They’ve done it again…

I was listening to the I Love Marketing podcast (episode link), and they had yet another great guest.

This one, Mike Agugliaro, from CEO Warrior.

Mike is a tattooed bad-ass CEO who came up in the business world by transforming a New Jersey-based home service business called Gold Medal Service from two guys and a broken down truck to a $28 million dollar business with over 180 employees.

Along the way, Mike made a TON of observations about employees, and why they succeed and fail in their roles.

And that’s part of what he helps CEOs with today, in his new business consulting practice.

(And by the way, if you’re reading this now, saying “I’m not a CEO, I don’t have a bunch of employees, what does this have to do with me?”  Consider that even if you’re in a solo practice you ARE both CEO and employee, and need to consider how you are succeeding and failing in your roles — and this will help!)

51 minutes and 59 seconds into a really powerful I Love Marketing interview, Mike started riffing on what he called his 9 Pillars to solving issues with any employee.  (Though I prefer the name I wrote down for them: The 9 Pillars of Employee Success.)

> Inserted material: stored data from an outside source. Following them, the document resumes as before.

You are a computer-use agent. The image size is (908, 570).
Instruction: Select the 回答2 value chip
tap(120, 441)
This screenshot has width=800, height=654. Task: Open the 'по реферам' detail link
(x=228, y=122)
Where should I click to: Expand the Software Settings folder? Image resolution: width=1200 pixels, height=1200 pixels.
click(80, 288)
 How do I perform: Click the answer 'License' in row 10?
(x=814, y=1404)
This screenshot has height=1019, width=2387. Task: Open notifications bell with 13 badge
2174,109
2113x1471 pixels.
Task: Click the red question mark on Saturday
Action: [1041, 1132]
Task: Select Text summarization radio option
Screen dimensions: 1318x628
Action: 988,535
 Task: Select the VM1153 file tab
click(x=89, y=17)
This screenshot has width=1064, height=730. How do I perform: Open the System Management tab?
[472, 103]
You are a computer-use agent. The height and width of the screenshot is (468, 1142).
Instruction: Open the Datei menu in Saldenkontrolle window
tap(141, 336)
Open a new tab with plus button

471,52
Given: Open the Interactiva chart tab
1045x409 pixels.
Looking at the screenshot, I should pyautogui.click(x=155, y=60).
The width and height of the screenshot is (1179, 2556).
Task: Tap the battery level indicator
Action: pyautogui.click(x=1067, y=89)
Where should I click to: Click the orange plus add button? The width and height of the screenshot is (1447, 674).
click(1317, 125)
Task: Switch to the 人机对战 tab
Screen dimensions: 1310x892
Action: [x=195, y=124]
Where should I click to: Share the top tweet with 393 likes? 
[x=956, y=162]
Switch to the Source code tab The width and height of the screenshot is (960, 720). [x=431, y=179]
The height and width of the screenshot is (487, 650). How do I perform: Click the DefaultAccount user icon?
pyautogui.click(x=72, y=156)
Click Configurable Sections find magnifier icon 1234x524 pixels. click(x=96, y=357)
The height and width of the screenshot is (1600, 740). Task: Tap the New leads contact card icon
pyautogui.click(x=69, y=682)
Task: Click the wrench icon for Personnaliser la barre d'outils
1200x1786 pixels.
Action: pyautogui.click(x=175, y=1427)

I was listening this past weekend, doing a project around the house.  (I have a new home office under construction — very excited!)  And I had to stop what I was doing, grab a note card, and scribble down the 9 Pillars.

I’ll break them down here, but I encourage you to listen to the interview, and if relevant, look further into Mike.

The 9 Pillars of Employee Success…

I like Jay Abraham’s description of pillars versus diving boards in the context of his Power Parthenon Principle, and before I get into the 9 Pillars, I’ll recap that very quick.

A diving board is traditionally supported in one place.  And what is a diving board designed to help you do?  Shoot upwards fast.  Combine the solid support with the springy board, and it shoots you up into the air.  BUT, gravity starts working on you as soon as you’re off that board, and within a second or so, you’re falling back down.

Compare that to a building made with pillars, such as the Parthenon in Greece.  The Parthenon was completed in 438 BC.  If it wasn’t damaged in an explosion in 1687, during the Great Turkish War (when it was being used as a gunpowder magazine by the Ottoman empire), it would still be largely in its original condition.  Even after an explosion that killed 300 people, it still stands 330 years later.

Why?  Because building something with enough pillars creates a resilient and almost indestructible structure.

The idea of having 9 pillars of employee success is that they’re not all necessary for an employee to be successful in the short term.  But if you want long-term success out of any employee, the more of these pillars you can help them build, the better.

So without further ado, here are Mike’s 9 pillars, with my commentary…


Are you or the employee appropriately focused on success, personal responsibility for success in the job, or whatever mental focus is necessary for success?  What about things related to worldview, relationship with money (if necessary in the position), reaction to authority, and all the other mindset factors that can impact performance?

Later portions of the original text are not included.